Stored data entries
______________________________
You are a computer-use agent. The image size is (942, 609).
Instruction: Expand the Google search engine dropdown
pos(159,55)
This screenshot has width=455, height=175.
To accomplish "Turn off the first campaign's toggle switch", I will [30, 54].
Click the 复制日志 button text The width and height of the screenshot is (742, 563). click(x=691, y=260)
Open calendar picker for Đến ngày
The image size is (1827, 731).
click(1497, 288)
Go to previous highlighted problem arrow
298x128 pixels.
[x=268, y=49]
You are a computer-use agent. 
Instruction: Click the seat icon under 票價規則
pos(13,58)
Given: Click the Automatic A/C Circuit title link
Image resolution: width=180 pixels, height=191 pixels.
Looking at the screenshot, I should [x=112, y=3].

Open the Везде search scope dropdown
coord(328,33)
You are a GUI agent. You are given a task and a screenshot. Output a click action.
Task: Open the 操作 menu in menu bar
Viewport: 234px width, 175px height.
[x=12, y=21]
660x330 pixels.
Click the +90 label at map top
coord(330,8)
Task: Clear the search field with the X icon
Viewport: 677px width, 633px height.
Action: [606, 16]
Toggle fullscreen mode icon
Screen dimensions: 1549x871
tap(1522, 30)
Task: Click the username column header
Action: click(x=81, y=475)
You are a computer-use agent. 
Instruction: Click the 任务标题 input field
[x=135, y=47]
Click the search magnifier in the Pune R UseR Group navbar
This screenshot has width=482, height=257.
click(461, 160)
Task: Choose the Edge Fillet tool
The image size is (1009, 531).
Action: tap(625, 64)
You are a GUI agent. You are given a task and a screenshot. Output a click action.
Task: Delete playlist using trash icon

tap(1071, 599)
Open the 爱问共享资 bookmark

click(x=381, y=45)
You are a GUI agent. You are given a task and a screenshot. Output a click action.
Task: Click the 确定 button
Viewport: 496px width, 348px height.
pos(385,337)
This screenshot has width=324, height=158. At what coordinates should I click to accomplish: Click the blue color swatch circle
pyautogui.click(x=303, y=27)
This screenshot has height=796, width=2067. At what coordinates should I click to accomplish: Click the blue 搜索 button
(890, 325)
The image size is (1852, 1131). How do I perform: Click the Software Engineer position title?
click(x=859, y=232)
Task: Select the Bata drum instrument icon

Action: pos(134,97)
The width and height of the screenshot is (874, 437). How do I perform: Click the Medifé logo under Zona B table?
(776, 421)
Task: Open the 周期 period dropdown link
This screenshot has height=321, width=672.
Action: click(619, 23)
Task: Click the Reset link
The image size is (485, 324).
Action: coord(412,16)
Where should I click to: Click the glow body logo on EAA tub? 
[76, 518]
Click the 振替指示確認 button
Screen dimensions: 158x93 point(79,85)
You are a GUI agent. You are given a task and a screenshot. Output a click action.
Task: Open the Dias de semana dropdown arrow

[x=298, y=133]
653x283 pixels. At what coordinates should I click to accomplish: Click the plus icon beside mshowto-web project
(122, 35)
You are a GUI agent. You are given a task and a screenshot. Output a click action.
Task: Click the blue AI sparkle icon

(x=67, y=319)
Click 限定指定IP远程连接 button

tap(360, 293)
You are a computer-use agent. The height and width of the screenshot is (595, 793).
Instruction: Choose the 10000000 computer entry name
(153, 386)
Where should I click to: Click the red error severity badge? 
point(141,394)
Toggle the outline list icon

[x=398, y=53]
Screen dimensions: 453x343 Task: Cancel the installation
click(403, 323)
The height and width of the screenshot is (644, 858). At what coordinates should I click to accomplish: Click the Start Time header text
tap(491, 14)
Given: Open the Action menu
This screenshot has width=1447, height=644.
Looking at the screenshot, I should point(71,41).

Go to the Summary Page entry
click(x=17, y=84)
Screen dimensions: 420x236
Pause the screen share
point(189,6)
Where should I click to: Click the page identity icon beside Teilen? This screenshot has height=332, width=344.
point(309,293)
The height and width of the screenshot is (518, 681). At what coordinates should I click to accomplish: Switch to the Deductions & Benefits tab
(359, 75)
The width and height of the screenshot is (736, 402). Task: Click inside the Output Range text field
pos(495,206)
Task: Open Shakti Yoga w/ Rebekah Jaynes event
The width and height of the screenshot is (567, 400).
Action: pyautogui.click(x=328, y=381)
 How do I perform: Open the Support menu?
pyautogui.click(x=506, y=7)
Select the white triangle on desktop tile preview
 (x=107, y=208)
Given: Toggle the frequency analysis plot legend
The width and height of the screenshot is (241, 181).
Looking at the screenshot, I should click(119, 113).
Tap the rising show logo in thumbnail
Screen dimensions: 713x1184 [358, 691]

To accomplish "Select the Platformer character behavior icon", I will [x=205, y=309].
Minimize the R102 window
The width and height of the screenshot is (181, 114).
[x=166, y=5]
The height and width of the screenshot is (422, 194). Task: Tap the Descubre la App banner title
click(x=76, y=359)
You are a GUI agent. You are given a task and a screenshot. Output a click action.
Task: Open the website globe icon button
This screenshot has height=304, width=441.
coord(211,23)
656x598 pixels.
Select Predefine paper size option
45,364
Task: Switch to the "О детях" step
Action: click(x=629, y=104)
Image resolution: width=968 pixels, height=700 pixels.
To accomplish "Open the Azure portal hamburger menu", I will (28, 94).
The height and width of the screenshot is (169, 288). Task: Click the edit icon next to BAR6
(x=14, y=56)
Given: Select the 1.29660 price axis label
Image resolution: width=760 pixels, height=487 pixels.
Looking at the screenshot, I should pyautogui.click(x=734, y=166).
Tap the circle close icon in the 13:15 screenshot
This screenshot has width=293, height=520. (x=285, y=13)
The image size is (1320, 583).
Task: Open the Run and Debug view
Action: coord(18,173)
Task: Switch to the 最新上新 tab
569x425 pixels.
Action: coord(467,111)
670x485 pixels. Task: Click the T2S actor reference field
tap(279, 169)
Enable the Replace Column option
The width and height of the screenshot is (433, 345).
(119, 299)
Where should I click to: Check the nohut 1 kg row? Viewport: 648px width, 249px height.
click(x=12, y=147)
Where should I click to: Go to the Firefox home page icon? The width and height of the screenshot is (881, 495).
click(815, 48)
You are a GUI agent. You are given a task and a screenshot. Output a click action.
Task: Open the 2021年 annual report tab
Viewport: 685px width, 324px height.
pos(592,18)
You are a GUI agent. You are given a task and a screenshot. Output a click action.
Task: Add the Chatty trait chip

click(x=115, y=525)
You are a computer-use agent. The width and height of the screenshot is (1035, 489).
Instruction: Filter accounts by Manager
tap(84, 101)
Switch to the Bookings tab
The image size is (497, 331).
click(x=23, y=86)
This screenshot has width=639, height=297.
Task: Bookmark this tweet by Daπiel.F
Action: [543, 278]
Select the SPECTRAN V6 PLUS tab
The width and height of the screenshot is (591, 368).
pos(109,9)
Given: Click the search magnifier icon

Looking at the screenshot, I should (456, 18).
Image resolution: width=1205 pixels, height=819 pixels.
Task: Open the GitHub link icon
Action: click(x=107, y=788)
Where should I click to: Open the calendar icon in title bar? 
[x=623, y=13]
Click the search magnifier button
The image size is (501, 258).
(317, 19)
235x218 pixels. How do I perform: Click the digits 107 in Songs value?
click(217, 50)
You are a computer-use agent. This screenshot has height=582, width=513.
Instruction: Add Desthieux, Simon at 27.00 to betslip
______________________________
Return the entries in full. Do not alter them.

SOLUTION TO THE PROBLEM:
You are a computer-use agent. The image size is (942, 609).
Instruction: Expand the Google search engine dropdown
pos(159,55)
This screenshot has width=455, height=175.
To accomplish "Turn off the first campaign's toggle switch", I will [30, 54].
Click the 复制日志 button text The width and height of the screenshot is (742, 563). click(x=691, y=260)
Open calendar picker for Đến ngày
The image size is (1827, 731).
click(1497, 288)
Go to previous highlighted problem arrow
298x128 pixels.
[x=268, y=49]
You are a computer-use agent. 
Instruction: Click the seat icon under 票價規則
pos(13,58)
Given: Click the Automatic A/C Circuit title link
Image resolution: width=180 pixels, height=191 pixels.
Looking at the screenshot, I should [x=112, y=3].

Open the Везде search scope dropdown
coord(328,33)
You are a GUI agent. You are given a task and a screenshot. Output a click action.
Task: Open the 操作 menu in menu bar
Viewport: 234px width, 175px height.
[x=12, y=21]
660x330 pixels.
Click the +90 label at map top
coord(330,8)
Task: Clear the search field with the X icon
Viewport: 677px width, 633px height.
Action: [606, 16]
Toggle fullscreen mode icon
Screen dimensions: 1549x871
tap(1522, 30)
Task: Click the username column header
Action: click(x=81, y=475)
You are a computer-use agent. 
Instruction: Click the 任务标题 input field
[x=135, y=47]
Click the search magnifier in the Pune R UseR Group navbar
This screenshot has width=482, height=257.
click(461, 160)
Task: Choose the Edge Fillet tool
The image size is (1009, 531).
Action: tap(625, 64)
You are a GUI agent. You are given a task and a screenshot. Output a click action.
Task: Delete playlist using trash icon

tap(1071, 599)
Open the 爱问共享资 bookmark

click(x=381, y=45)
You are a GUI agent. You are given a task and a screenshot. Output a click action.
Task: Click the 确定 button
Viewport: 496px width, 348px height.
pos(385,337)
This screenshot has width=324, height=158. At what coordinates should I click to accomplish: Click the blue color swatch circle
pyautogui.click(x=303, y=27)
This screenshot has height=796, width=2067. At what coordinates should I click to accomplish: Click the blue 搜索 button
(890, 325)
The image size is (1852, 1131). How do I perform: Click the Software Engineer position title?
click(x=859, y=232)
Task: Select the Bata drum instrument icon

Action: pos(134,97)
The width and height of the screenshot is (874, 437). How do I perform: Click the Medifé logo under Zona B table?
(776, 421)
Task: Open the 周期 period dropdown link
This screenshot has height=321, width=672.
Action: click(619, 23)
Task: Click the Reset link
The image size is (485, 324).
Action: coord(412,16)
Where should I click to: Click the glow body logo on EAA tub? 
[76, 518]
Click the 振替指示確認 button
Screen dimensions: 158x93 point(79,85)
You are a GUI agent. You are given a task and a screenshot. Output a click action.
Task: Open the Dias de semana dropdown arrow

[x=298, y=133]
653x283 pixels. At what coordinates should I click to accomplish: Click the plus icon beside mshowto-web project
(122, 35)
You are a GUI agent. You are given a task and a screenshot. Output a click action.
Task: Click the blue AI sparkle icon

(x=67, y=319)
Click 限定指定IP远程连接 button

tap(360, 293)
You are a computer-use agent. The height and width of the screenshot is (595, 793).
Instruction: Choose the 10000000 computer entry name
(153, 386)
Where should I click to: Click the red error severity badge? 
point(141,394)
Toggle the outline list icon

[x=398, y=53]
Screen dimensions: 453x343 Task: Cancel the installation
click(403, 323)
The height and width of the screenshot is (644, 858). At what coordinates should I click to accomplish: Click the Start Time header text
tap(491, 14)
Given: Open the Action menu
This screenshot has width=1447, height=644.
Looking at the screenshot, I should point(71,41).

Go to the Summary Page entry
click(x=17, y=84)
Screen dimensions: 420x236
Pause the screen share
point(189,6)
Where should I click to: Click the page identity icon beside Teilen? This screenshot has height=332, width=344.
point(309,293)
The height and width of the screenshot is (518, 681). At what coordinates should I click to accomplish: Switch to the Deductions & Benefits tab
(359, 75)
The width and height of the screenshot is (736, 402). Task: Click inside the Output Range text field
pos(495,206)
Task: Open Shakti Yoga w/ Rebekah Jaynes event
The width and height of the screenshot is (567, 400).
Action: pyautogui.click(x=328, y=381)
 How do I perform: Open the Support menu?
pyautogui.click(x=506, y=7)
Select the white triangle on desktop tile preview
 (x=107, y=208)
Given: Toggle the frequency analysis plot legend
The width and height of the screenshot is (241, 181).
Looking at the screenshot, I should click(119, 113).
Tap the rising show logo in thumbnail
Screen dimensions: 713x1184 [358, 691]

To accomplish "Select the Platformer character behavior icon", I will [x=205, y=309].
Minimize the R102 window
The width and height of the screenshot is (181, 114).
[x=166, y=5]
The height and width of the screenshot is (422, 194). Task: Tap the Descubre la App banner title
click(x=76, y=359)
You are a GUI agent. You are given a task and a screenshot. Output a click action.
Task: Open the website globe icon button
This screenshot has height=304, width=441.
coord(211,23)
656x598 pixels.
Select Predefine paper size option
45,364
Task: Switch to the "О детях" step
Action: click(x=629, y=104)
Image resolution: width=968 pixels, height=700 pixels.
To accomplish "Open the Azure portal hamburger menu", I will (28, 94).
The height and width of the screenshot is (169, 288). Task: Click the edit icon next to BAR6
(x=14, y=56)
Given: Select the 1.29660 price axis label
Image resolution: width=760 pixels, height=487 pixels.
Looking at the screenshot, I should pyautogui.click(x=734, y=166).
Tap the circle close icon in the 13:15 screenshot
This screenshot has width=293, height=520. (x=285, y=13)
The image size is (1320, 583).
Task: Open the Run and Debug view
Action: coord(18,173)
Task: Switch to the 最新上新 tab
569x425 pixels.
Action: coord(467,111)
670x485 pixels. Task: Click the T2S actor reference field
tap(279, 169)
Enable the Replace Column option
The width and height of the screenshot is (433, 345).
(119, 299)
Where should I click to: Check the nohut 1 kg row? Viewport: 648px width, 249px height.
click(x=12, y=147)
Where should I click to: Go to the Firefox home page icon? The width and height of the screenshot is (881, 495).
click(815, 48)
You are a GUI agent. You are given a task and a screenshot. Output a click action.
Task: Open the 2021年 annual report tab
Viewport: 685px width, 324px height.
pos(592,18)
You are a GUI agent. You are given a task and a screenshot. Output a click action.
Task: Add the Chatty trait chip

click(x=115, y=525)
You are a computer-use agent. The width and height of the screenshot is (1035, 489).
Instruction: Filter accounts by Manager
tap(84, 101)
Switch to the Bookings tab
The image size is (497, 331).
click(x=23, y=86)
This screenshot has width=639, height=297.
Task: Bookmark this tweet by Daπiel.F
Action: [543, 278]
Select the SPECTRAN V6 PLUS tab
The width and height of the screenshot is (591, 368).
pos(109,9)
Given: Click the search magnifier icon

Looking at the screenshot, I should (456, 18).
Image resolution: width=1205 pixels, height=819 pixels.
Task: Open the GitHub link icon
Action: click(x=107, y=788)
Where should I click to: Open the calendar icon in title bar? 
[x=623, y=13]
Click the search magnifier button
The image size is (501, 258).
(317, 19)
235x218 pixels. How do I perform: Click the digits 107 in Songs value?
click(217, 50)
You are a computer-use agent. This screenshot has height=582, width=513.
Instruction: Add Desthieux, Simon at 27.00 to betslip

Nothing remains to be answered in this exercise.